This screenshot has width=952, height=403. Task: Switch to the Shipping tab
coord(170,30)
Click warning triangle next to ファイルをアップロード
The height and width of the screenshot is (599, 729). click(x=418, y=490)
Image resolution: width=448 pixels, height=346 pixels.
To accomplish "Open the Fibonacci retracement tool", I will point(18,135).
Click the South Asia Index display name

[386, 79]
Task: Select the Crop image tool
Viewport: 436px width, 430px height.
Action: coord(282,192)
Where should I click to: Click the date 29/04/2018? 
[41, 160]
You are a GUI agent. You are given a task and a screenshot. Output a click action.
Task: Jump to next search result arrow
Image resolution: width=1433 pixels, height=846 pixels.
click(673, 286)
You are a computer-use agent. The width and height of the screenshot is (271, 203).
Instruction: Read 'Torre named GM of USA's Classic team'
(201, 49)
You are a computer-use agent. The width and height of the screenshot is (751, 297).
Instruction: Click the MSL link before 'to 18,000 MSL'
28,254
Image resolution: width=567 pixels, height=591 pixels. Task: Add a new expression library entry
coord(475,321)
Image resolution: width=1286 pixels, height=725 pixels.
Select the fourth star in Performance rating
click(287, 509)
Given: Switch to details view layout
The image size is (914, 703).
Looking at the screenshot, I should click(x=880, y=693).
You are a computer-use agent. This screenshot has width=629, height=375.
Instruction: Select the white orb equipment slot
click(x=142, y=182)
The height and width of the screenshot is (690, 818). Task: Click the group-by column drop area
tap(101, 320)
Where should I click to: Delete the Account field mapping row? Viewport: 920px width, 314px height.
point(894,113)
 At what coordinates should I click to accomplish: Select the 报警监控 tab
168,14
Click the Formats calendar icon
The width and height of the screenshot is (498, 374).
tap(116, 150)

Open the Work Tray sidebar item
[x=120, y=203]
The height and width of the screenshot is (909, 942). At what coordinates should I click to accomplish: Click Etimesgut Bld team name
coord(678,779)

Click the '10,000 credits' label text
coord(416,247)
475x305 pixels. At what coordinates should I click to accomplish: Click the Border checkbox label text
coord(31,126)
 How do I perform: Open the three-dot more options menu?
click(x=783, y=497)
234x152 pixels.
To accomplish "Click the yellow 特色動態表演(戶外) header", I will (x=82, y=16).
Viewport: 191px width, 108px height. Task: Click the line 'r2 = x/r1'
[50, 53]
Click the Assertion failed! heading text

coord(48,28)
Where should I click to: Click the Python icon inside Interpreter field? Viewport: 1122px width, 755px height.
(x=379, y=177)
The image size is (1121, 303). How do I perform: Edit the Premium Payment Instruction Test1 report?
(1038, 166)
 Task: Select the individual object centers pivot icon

**Work instructions:** Edit the material from the line containing "The image size is (1121, 303)." through the end, changing "Premium" to "Basic" and leaving everything else unchanged.

**Answer to the task:**
The image size is (1121, 303). How do I perform: Edit the Basic Payment Instruction Test1 report?
(1038, 166)
 Task: Select the individual object centers pivot icon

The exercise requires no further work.